It sounds simple: you leave town to make music in another locale, and then you come home. But touring is seldom a bed of roses, and this bed was unusually thorny. Dramas abounded. When we got to Union Station in Washington on Friday night, our specially pre-ordered cab (with a ramp for my wheelchair) had blithely loaded another passenger (without a wheelchair). Off they went, leaving us stranded at the train station. The driver worked for Royal Cabs, who seem to have gotten their idea of Royalty from Henry the Eighth, i.e. they screw whomever they want. After some heated negotiation, the dispatcher condescended to send the driver back after he had dropped off the interloper; two hours later, he showed up. We drove into town in silence as he took us to the wrong address. Finally disgorging two very tired angry guys at the Westin Georgetown, he burst out with, “You’re LUCKY I came back for you! I wasn’t GOING to!” Just as I was about to lace him with some choice Big Apple invective, I managed to locate what I call my Inner Flicka (Frederica von Stade’s nickname). Flicka is among the gentlest and most forgiving people I know, and if I can summon up her spirit in time, I manage to avoid epic pissing matches that I cannot win. What would Flicka do? She’d say a prayer for him. I couldn’t quite summon that up, but at least I kept my mouth shut.

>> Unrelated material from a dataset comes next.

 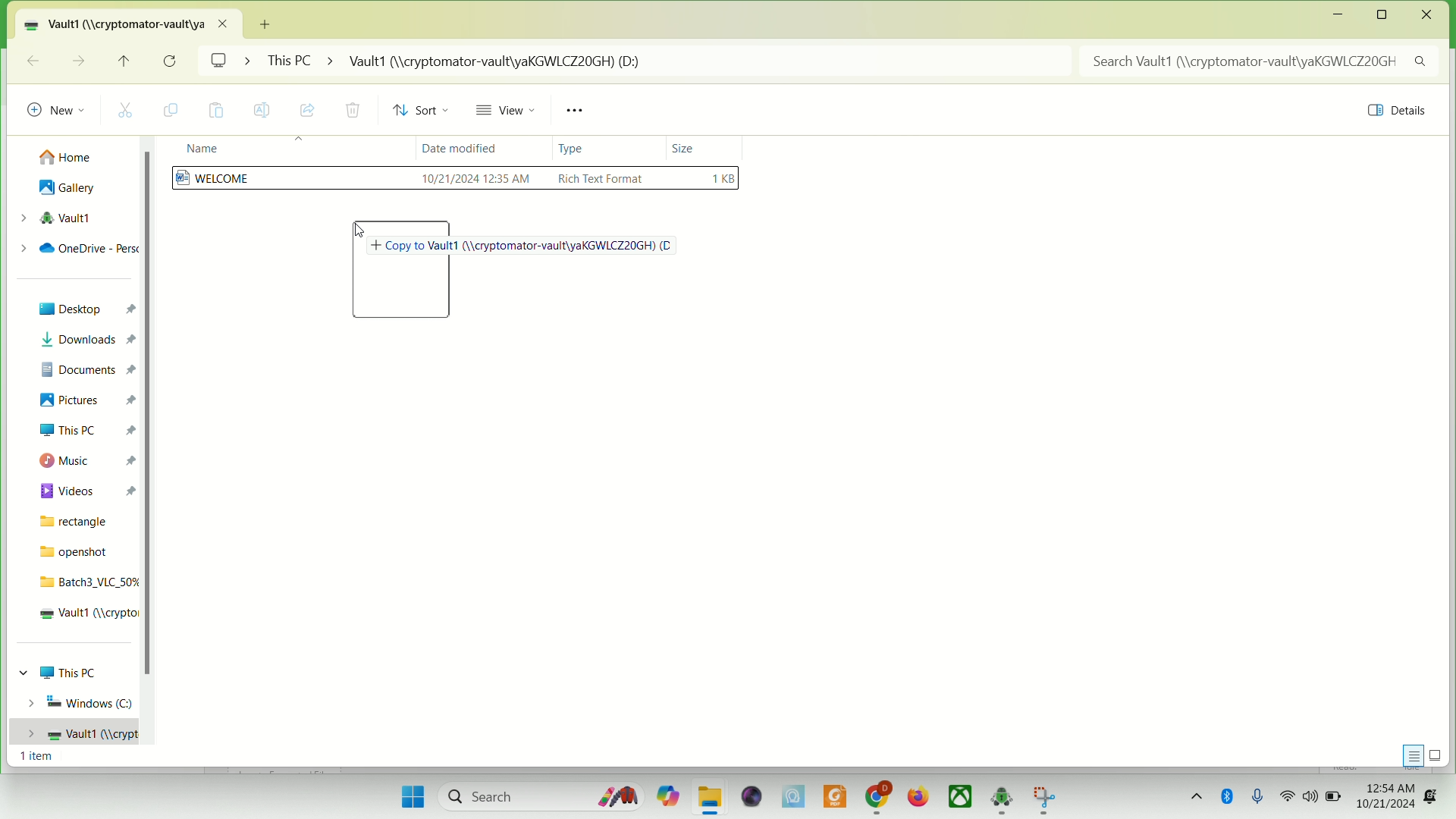 What do you see at coordinates (86, 430) in the screenshot?
I see `this PC` at bounding box center [86, 430].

The people that ran the performance space were the exact opposite of my cab driver the day before: meticulous about their jobs. The hall was one of those black-boxy places where the crew always tells you within the first 45 seconds, “Oh, it’s a bit dry for the performer but we assure you the sound out front is crystal clear.” This is a bit like telling someone that no one else will feel their bee sting—comforting, but irrelevant in the moment. Michael’s piano had a big, brave sound. Mine was more like a Wellesley sophomore: sweet, elegant, not forceful, cultured. I quietly gave up the idea of colorful climactic phrases and geared myself to the Barricini version of my songs.
We all had our meet-your-maker moments Saturday night, and I was in a fine lather by the end of the performance. I have one need before I walk onstage: I must play through all of my songs. But between one thing and another (including the need to tune two pianos, a Q&A session with four very bright voice students, and the auspices’s decision to open the house 45 minutes before showtime), I didn’t get my warmup. I had gotten caught between extremes of callous incompetence on Friday and OCD-ish efficiency on Saturday. The good news? In spite of it all, it was crystal clear that “In the Memory Palace” is a first-rate NYFOS show, great songs, great performers, great sequencing. Gabe Kahane’s cycle grabbed the audience’s heart. Frank Bridge astonished, Granados detonated, Villa-Lobos seduced. On the way to the restaurant after the show a guy drove up, came to a screeching halt in front of us, jumped out of his car, and yelled, “I LOVE THOSE GABE KAHANE SONGS! THEY’RE GREAT! THANK YOU!”
Mission accomplished. Glad to be out of the space capsule and back on the earth again.